Tiny Town, a handmade display of mountains, rivers, city lights, and tiny carved people in Hot Springs, Arkansas. Photo by Carol M. Highsmith, 2020 Nov. 11.

A little further south in Shreveport, Louisiana, Highsmith photographed an eye-catching neon sign for donuts, which also caught Anne’s attention:

 Neon sign for a popular local donut shop in Shreveport, the third-largest city in Louisiana, behind New Orleans and Baton Rouge, in the state’s far-northwest corner near the Texas and Arkansas lines. Photo by Carol M. Highsmith, 2020 Oct. 25.

And Taren remarked on this photo showing the change to traditional Mardi Gras celebrations in New Orleans, La., where decorated homes replaced parades: “Mardi Gras decorations in New Orleans, LA ‘pivoting’ and staying positive amidst the Covid-19 pandemic.”

A scene during a most unusual Carnival season, leading to what would normally have been the annual Mardi Gras (or “Fat Tuesday”) celebration in New Orleans, Louisiana. Photo by Carol M. Highsmith, 2021 Feb. 9.

In the state of Oklahoma, one of famed American architect Frank Lloyd Wright’s only extant tall buildings, Price Tower of Bartlesville, OK, attracted the attention of both Taren and the photographer:

The office of renowned American architect Frank Lloyd Wright, inside one of the most famous buildings that he designed, the 19-story, heavily art-deco styled, Price Tower, completed in 1956 in Bartlesville, Oklahoma. Photo by Carol M. Highsmith, 2020 Nov. 29.

And Anne enjoyed the visual appeal of this colorful soda shop in Arcadia, Oklahoma:

Colorful scene inside Pops, a modernist store and restaurant featuring a huge selection of soda pop (carbonated nonalcoholic beverages) in an unlikely place, Arcadia, Oklahoma, still “out in the country” (as of 2020) northwest of Oklahoma City. Photo by Carol M. Highsmith, 2020, Dec. 8.

For many, Kansas evokes images of flat farmland as far as the eye can see, so Taren points to Highsmith’s photos of rock formations, which may be surprising to see!

Those who have heard of Kansas know that much of it is famously flat, with some rolling hills and vast grasslands in the eastern and central parts of the state, but they don’t often think of rock formations like this. Photo by Carol M. Highsmith, 2021 Apr. 11.

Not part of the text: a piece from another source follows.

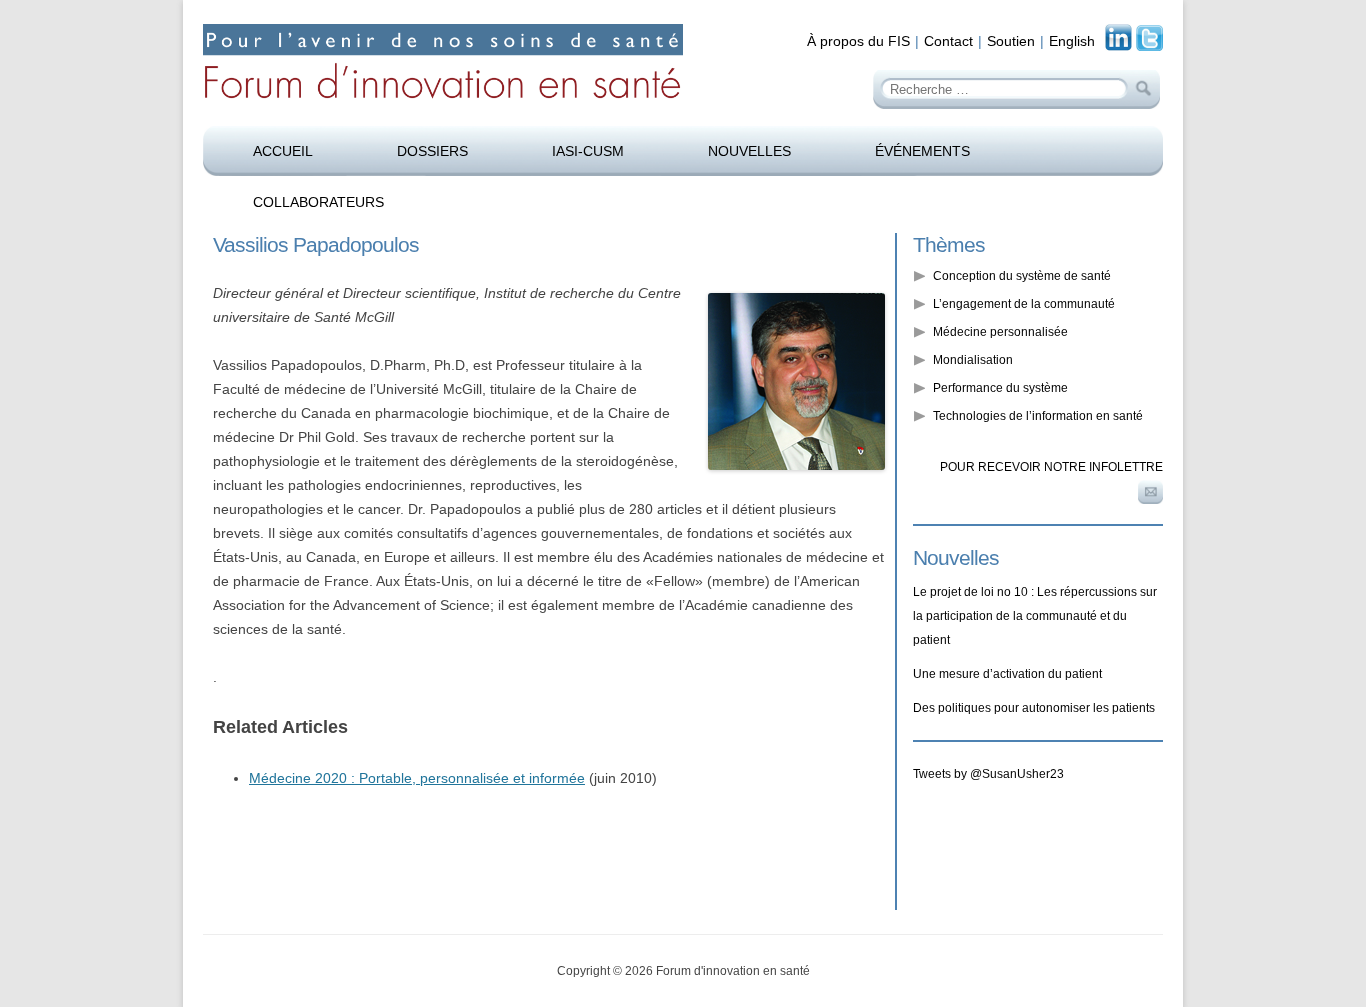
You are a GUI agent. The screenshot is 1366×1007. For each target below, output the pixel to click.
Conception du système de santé (1022, 276)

Both Taren and Anne were drawn to these images of churches in the New Mexico village of Chimayo:

The Santo Nino de Atocha Chapel, built in 1857 in Chimayo, a New Mexico village on the “High Road” through the Sangre de Cristo mountains to and from the capital city of Santa Fe and the art and shopping mecca of Taos. Photo by Carol M. Highsmith, 2021, Jan. 23.
Dusk view of El Santuario de Chimayo, a Roman Catholic church on ground that was a worship space even before its construction in 1813 in Chimayo, a New Mexico village on the “High Road,” a winding route through the Sangre de Cristo Mountains. Photo by Carol M. Highsmith, 2021, Jan. 23.

We end our journey in the spectacular former St. Louis Union Station in Missouri. As Taren points out, our collections include other images of this train station before it was converted to different uses over the years, including as a hotel and retail space, so these contemporary color photos continue the grand building’s story into the modern day.